Application Rationalization In 2005

IT organizations that fail to rationalize their application portfolios in 2005 are missing an opportunity to trim substantial costs from the maintenance budget, simplify their technology base and application portfolio, and lay the ground work for deciding the fate of existing applications; whether to leave as is, modernize, retire, or replace. The good news is that 2005 brings a bevy of tools and techniques to aid organizations in measuring, monitoring, deciding, and modernizing applications. With the number of choices comes a struggle for balance; over-reliance on one tool or technique may result in a less than optimum result.

[Via Recent Research from Forrester]

This will be some good holiday reading. The majority of organisation running Lotus Notes have got a substantial number of Domino applications. These applications are often a legacy they are dragging along eversince LN 4.x.

■ Source material
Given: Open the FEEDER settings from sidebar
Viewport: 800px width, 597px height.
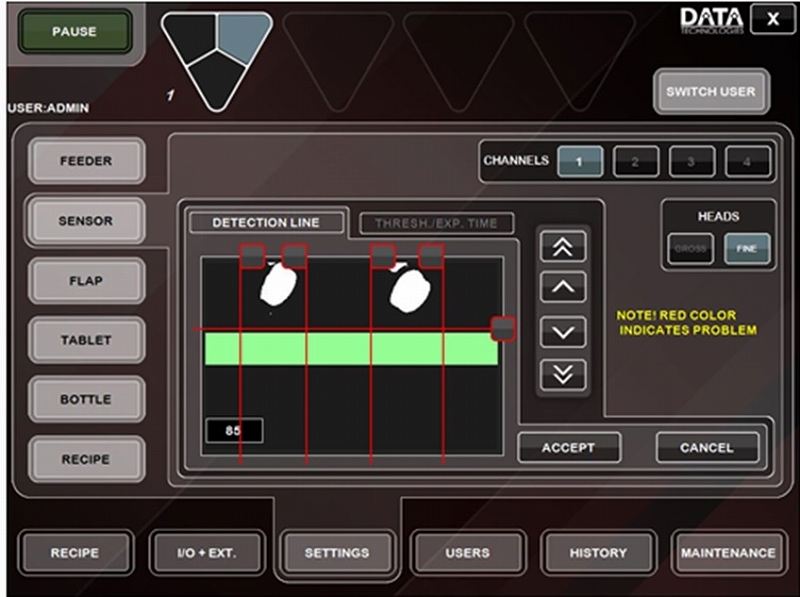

■ Problems to work on
1. Please say whether each statement agrees with the application rationalization post, answering yes or no and quoting the deciding words: (a) 2005 brings many tools and techniques to help organizations with their applications. (b) Relying heavily on one tool or technique is said to produce the best result. (c) Most organizations running Lotus Notes have only a few Domino applications.
2. Answer these questions from the application rationalization post:
(a) Which research firm is named as the source?
(b) Since which Lotus Notes version have the Domino applications often been a legacy?
(c) What four choices about the fate of existing applications are listed?
3. Quote the stretch of the application rationalization post from "IT organizations that" through "eversince LN 4.x.".

■ Responses
1.
(a) Yes: "2005 brings a bevy of tools and techniques to aid organizations in measuring, monitoring, deciding, and modernizing applications"
(b) No: "over-reliance on one tool or technique may result in a less than optimum result"
(c) No: "have got a substantial number of Domino applications"

2.
(a) Forrester
(b) LN 4.x
(c) Leave as is, modernize, retire, or replace

3.
IT organizations that fail to rationalize their application portfolios in 2005 are missing an opportunity to trim substantial costs from the maintenance budget, simplify their technology base and application portfolio, and lay the ground work for deciding the fate of existing applications; whether to leave as is, modernize, retire, or replace. The good news is that 2005 brings a bevy of tools and techniques to aid organizations in measuring, monitoring, deciding, and modernizing applications. With the number of choices comes a struggle for balance; over-reliance on one tool or technique may result in a less than optimum result.

[Via Recent Research from Forrester]

This will be some good holiday reading. The majority of organisation running Lotus Notes have got a substantial number of Domino applications. These applications are often a legacy they are dragging along eversince LN 4.x.